* [Dataset]
>> START
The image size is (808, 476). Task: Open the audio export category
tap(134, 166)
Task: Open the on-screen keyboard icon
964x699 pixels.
>> END
>> START
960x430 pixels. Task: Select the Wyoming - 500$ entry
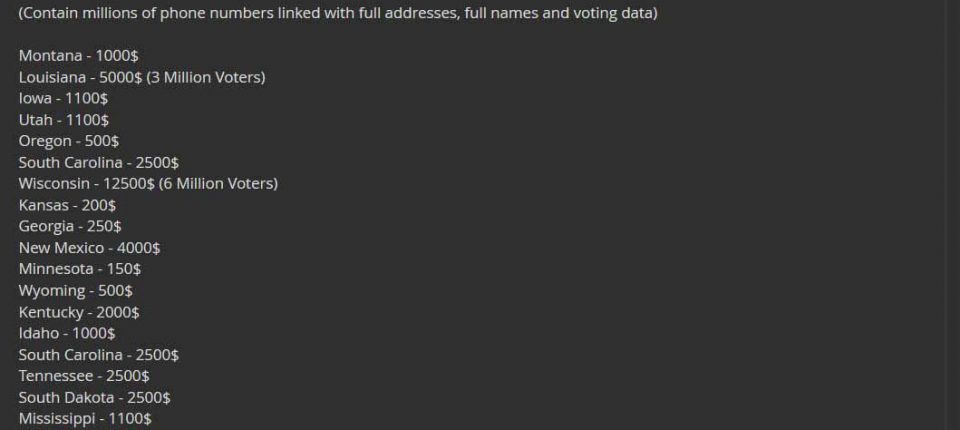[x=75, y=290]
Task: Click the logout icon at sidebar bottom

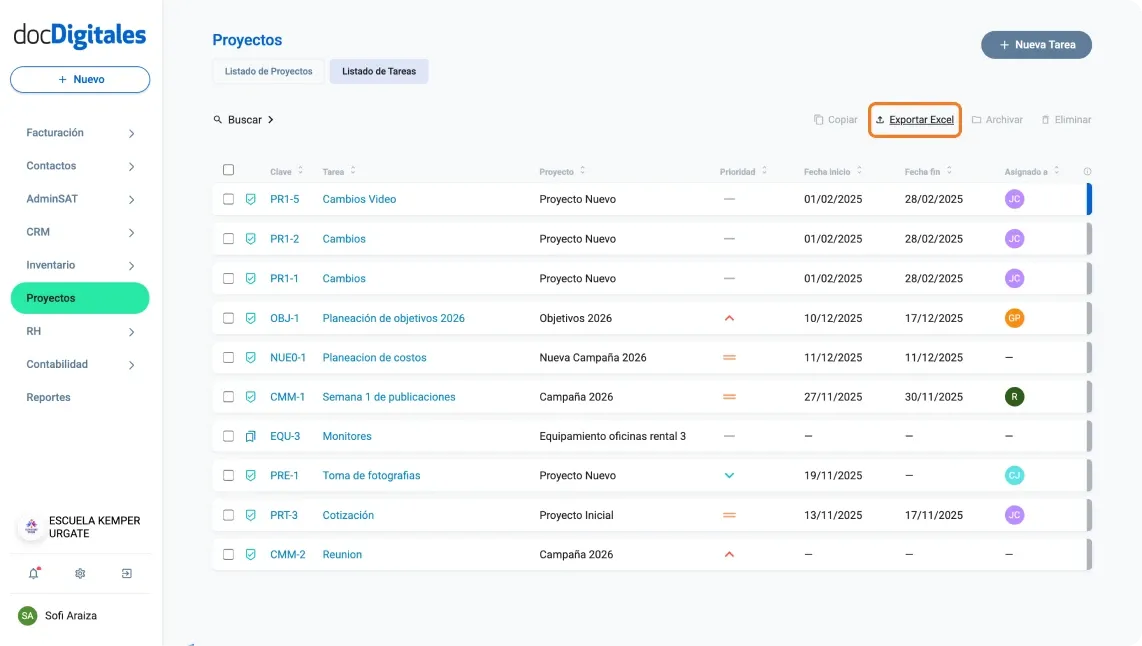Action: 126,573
>> END
>> START
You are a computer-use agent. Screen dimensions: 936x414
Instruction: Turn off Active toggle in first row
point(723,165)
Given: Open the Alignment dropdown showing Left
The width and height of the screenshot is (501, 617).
>> END
* [Short exercise]
Retype the entries above, from the line with "The image size" to the line with "964x699 pixels.", including both of those lines and leaving every character unchanged.

* [Finished answer]
The image size is (808, 476). Task: Open the audio export category
tap(134, 166)
Task: Open the on-screen keyboard icon
964x699 pixels.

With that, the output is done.